Figure 3. Sequence refinement of γ inversion breakpoints.

(a) The γ inversion was identified, validated, and sequenced using the VMRC53 BAC library (NA12878 individual). Illumina-generated sequences of clones spanning the 15q13.3 BP4 (green bars) and BP5 (red bars) loci were mapped to the human reference GRCh37. The nine clones pictured were sequenced using PacBio. The copy number (CN) heat map shows total diploid CN of a region in the CH17 hydatidiform mole cell line. The minimal region of the inversion spans ~1.8 Mbp (highlighted with a dashed box and a red bar).

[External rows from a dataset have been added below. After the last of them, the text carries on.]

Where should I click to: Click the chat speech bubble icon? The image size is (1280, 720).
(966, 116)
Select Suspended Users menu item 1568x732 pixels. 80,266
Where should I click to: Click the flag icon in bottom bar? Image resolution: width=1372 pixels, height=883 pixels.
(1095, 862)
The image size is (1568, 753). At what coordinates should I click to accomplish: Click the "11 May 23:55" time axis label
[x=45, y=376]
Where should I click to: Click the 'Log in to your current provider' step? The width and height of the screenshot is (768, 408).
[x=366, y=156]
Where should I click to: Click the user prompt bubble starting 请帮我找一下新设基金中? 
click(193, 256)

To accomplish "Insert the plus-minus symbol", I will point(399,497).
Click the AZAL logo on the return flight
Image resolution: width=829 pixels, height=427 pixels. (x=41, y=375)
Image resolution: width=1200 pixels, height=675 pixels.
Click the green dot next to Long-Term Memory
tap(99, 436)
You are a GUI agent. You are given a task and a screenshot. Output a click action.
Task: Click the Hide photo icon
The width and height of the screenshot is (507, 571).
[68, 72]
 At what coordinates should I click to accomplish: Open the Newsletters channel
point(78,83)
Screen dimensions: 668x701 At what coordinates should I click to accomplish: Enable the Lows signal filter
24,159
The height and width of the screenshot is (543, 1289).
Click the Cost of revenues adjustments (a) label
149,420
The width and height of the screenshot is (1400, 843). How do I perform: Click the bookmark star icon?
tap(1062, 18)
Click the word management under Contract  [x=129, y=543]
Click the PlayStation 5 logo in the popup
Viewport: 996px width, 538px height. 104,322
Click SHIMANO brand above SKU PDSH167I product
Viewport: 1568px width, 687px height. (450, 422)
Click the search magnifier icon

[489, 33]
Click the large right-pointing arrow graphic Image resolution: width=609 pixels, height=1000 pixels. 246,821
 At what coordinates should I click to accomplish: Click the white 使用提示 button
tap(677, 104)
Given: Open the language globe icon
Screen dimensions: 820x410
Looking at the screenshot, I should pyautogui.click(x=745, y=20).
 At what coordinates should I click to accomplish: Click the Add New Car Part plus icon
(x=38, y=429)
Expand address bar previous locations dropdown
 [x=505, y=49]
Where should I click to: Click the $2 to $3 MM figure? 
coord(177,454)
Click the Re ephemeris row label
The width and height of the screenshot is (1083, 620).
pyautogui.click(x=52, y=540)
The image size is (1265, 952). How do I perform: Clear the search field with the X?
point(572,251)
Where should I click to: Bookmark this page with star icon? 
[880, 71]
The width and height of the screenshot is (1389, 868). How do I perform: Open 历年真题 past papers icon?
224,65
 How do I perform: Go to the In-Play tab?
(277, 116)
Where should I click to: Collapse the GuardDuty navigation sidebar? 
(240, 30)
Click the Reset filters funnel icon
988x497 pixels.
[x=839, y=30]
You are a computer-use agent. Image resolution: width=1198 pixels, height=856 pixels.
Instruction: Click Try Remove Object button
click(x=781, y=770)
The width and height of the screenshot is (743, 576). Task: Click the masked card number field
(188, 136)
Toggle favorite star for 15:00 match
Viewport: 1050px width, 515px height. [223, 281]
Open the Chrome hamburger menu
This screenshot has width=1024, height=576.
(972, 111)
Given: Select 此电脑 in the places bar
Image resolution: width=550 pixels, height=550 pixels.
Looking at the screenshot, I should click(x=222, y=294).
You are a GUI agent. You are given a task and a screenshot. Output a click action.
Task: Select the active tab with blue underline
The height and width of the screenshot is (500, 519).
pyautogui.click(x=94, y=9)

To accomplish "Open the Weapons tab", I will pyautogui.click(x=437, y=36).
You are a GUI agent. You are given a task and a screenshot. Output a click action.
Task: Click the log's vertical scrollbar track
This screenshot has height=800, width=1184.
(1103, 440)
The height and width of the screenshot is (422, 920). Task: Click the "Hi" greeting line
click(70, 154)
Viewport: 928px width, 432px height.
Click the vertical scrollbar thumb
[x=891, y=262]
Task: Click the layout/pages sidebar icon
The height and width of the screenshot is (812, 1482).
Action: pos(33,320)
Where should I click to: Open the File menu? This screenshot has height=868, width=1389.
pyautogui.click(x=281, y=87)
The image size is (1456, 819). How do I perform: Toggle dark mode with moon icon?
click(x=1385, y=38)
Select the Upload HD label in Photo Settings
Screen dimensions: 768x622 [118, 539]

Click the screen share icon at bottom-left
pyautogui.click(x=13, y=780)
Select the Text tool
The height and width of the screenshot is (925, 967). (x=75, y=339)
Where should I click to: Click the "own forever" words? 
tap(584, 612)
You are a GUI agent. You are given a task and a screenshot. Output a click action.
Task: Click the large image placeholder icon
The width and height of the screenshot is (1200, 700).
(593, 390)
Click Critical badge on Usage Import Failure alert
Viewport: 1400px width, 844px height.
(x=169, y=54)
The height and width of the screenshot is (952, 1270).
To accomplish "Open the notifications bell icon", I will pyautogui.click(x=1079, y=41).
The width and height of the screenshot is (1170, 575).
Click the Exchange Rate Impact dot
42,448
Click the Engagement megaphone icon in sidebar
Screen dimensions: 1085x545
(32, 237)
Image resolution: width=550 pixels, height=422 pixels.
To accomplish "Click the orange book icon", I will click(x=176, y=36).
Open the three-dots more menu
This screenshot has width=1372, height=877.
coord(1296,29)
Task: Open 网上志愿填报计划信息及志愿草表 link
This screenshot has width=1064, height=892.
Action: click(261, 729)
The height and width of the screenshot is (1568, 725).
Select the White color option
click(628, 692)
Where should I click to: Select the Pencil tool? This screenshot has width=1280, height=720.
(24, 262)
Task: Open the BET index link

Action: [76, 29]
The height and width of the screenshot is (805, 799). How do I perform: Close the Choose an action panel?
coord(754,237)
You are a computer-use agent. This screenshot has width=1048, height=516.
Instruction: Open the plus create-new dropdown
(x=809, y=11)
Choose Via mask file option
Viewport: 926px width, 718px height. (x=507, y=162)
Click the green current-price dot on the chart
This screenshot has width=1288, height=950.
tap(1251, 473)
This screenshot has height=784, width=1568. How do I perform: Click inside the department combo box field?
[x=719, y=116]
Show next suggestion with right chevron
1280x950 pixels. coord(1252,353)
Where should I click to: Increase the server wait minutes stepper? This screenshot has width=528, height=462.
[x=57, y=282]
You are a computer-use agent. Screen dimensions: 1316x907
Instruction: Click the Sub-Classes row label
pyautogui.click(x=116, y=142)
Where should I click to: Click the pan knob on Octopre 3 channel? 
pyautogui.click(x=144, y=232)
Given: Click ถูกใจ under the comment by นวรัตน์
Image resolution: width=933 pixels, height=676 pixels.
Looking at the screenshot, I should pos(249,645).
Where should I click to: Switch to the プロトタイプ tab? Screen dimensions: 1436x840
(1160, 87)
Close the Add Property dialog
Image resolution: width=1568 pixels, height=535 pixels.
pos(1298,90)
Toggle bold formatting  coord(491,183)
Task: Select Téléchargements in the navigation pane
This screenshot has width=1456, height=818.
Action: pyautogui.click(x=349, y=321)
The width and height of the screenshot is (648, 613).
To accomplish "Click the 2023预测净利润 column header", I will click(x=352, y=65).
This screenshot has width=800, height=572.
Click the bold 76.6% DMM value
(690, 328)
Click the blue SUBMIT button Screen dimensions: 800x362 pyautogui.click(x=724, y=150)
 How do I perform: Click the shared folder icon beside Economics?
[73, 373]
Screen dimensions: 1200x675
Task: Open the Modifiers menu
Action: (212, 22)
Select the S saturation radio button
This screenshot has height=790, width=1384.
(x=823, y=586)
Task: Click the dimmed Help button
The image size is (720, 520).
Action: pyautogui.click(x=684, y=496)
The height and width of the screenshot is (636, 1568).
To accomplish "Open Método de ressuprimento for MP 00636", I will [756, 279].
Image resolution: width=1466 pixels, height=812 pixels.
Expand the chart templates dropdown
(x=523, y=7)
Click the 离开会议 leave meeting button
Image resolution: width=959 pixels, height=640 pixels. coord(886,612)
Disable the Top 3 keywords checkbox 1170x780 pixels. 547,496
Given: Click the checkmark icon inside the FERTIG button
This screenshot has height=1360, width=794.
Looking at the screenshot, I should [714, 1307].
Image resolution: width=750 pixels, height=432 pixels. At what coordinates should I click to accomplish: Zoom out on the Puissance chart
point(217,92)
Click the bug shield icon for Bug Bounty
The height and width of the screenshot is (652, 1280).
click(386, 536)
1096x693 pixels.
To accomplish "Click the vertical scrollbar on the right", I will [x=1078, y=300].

The orange arrows represent the flanking 72 kbp flanking inverted SDs that mediate the γ inversion. The Hα₁γ_inv haplotype likely arose from the Hα₁ haplotype, which does not harbor CNPα and CNPβ at BP4. (b) Homologous sequences of clones, generated using PacBio and assembled into contigs, and the human reference are connected with colored lines between γ direct (Hα₂) and inverse (Hα₁γ_inv) haplotypes using Miropeats⁵⁵. Vertical arrows indicate the minimal inversion breakpoints. (c) Homologous sequences (72 kbp) from the orange flanking inverted SDs were aligned from multiple individuals (NA12878, CH17, and GRCh37) and haplotypes (γ direct: SD 3, and γ inverse: SDs 2 and 4; see Supplementary Figure 9 for a more detailed alignment) and variant sites compared. Variant positions showing signatures of being within or outside of the γ inversion breakpoints are indicated as colored lines under the picture of the distal γ inverse SD including: within the inversion (blue; consensus of SDs 2 & 3), and outside the inversion (green; consensus of SDs 3 & 4). The inversion breakpoint, refined to a region in which we observe a transition from blue to green lines, is highlighted with a dash-lined red box.